Ayah Tunggal Hilang, Ahmad Pengembara dari Pandeglang Dibunuh di Jakarta

Kehilangan yang Mendalam

Ahmad Hidayat, seorang pemuda berusia 20 tahun asal Kabupaten Pandeglang, Banten, meninggal dunia dalam kejadian pembacokan yang terjadi di Jakarta. Kepergian pria ini menyisakan duka mendalam bagi keluarganya yang tinggal di Kampung Tanjung Sari, Desa Teluk, Kecamatan Labuan, Kabupaten Pandeglang.

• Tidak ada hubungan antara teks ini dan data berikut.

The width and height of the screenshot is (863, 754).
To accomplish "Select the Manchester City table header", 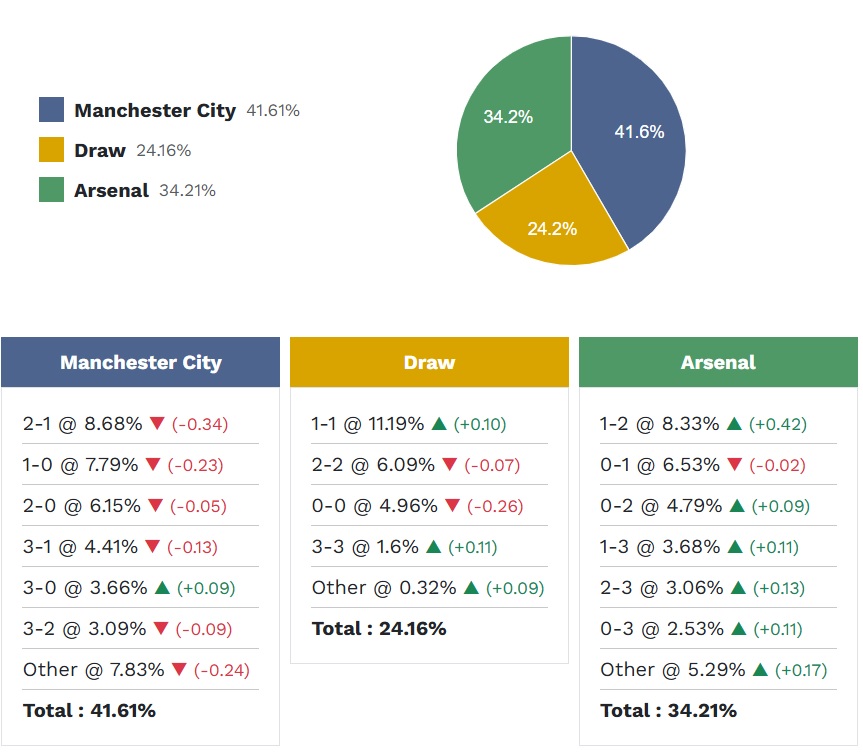I will [140, 363].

Tardi, kakak ipar Ahmad Hidayat, mengatakan bahwa adiknya merupakan tulang punggung keluarga. “Anak kedua, tulang punggung keluarga. Anak yang terakhir cewek, masih sekolah kelas I SMP,” ujarnya. Saat ini, ibunda Ahmad sedang menjalani pengobatan karena mengalami sakit stroke sejak dua tahun lalu. Sementara ayahnya sudah tiada. Di keseharian, ibunda Ahmad selalu dirawat oleh istri Tardi dan adiknya yang bungsu.

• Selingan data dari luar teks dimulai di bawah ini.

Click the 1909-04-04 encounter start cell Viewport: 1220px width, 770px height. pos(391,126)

Ahmad terakhir bertemu dengan keluarganya dalam keadaan sehat saat lebaran Idul Fitri 2026. “Semenjak lebaran, sebulan lebih lah,” katanya. Sebelum ke Jakarta, Ahmad bekerja di Kosambi, Kabupaten Tangerang. Menurut Tardi, adiknya itu baru sehari di Jakarta. “Iya baru satu hari (di Jakarta), karena pindahan dari Komsabi. Kebetulan saya kurang orang, maka bos ngoper ke saya (ke Jakarta),” ujar Tardi.

Peristiwa Pembacokan

Tardi menjelaskan, peristiwa tersebut bermula saat korban meminta izin untuk membeli nasi sama token listrik. Namun pada saat adik iparnya tersebut mau nyeberang, ia menyenggol motor pelaku dengan tidak sengaja dan sudah meminta maaf. “Almarhum izin sama saya, mau beli nasi sama token. Setelah dia pulang lagi ke toko, dia bawa nasi doang, dia balik lagi ke sana,” jelasnya saat ditemui wartawan di kediamannya.

“Jadi sebelum ke konter, itu sempat ada kejadian nyenggol motor pelaku dan sudah minta maaf. Cuma si pelaku itu ngotot karena efek obat,” tambahnya. Ia mengatakan, kejadian pembacokan itu terjadi pada 13.30 siang hari. Setelah dibacok, Ahmad sempat mengejar pelaku. Karena tidak kuat menahan darahnya yang banyak keluar, akhirnya dia tergeletak di sana.

Sebagai keluarga, dirinya mengaku syok melihat adik iparnya tewas akibat dibacok warga Bogor tersebut. “Syok juga, awalnya sehat bugar tiba-tiba begitu. Bahkan sempat dendam juga, cuma kita gak bisa ngapa-ngapain,” ucapnya.

Pelaku Ditangkap

Kasat Reskrim Polres Metro Jakarta Barat, AKBP Arfan Sipayung, mengatakan pembacokan tersebut bermula dari keributan antar pengendara motor di jalanan. “Informasinya itu karena awalnya si korban ini enggak sengaja nyenggol motor pelaku. Terus ada selisih paham keduanya, enggak tahunya langsung dibacok si korban ini kan,” jelas AKBP Arfan Sipayung, Selasa (5/5/2026).

Senada, Kabid Humas Polda Metro Jaya, Kombes Pol Budi Hermanto juga mengatakan korban tewas dibacok karena senggolan motor dengan pelaku. “Perselisihan diduga dipicu persoalan di jalan setelah sepeda motor pelaku nyaris menabrak motor korban. Korban mengalami luka pada bagian dada kiri. Setelah kejadian, pelaku melarikan diri,” jelas Budi.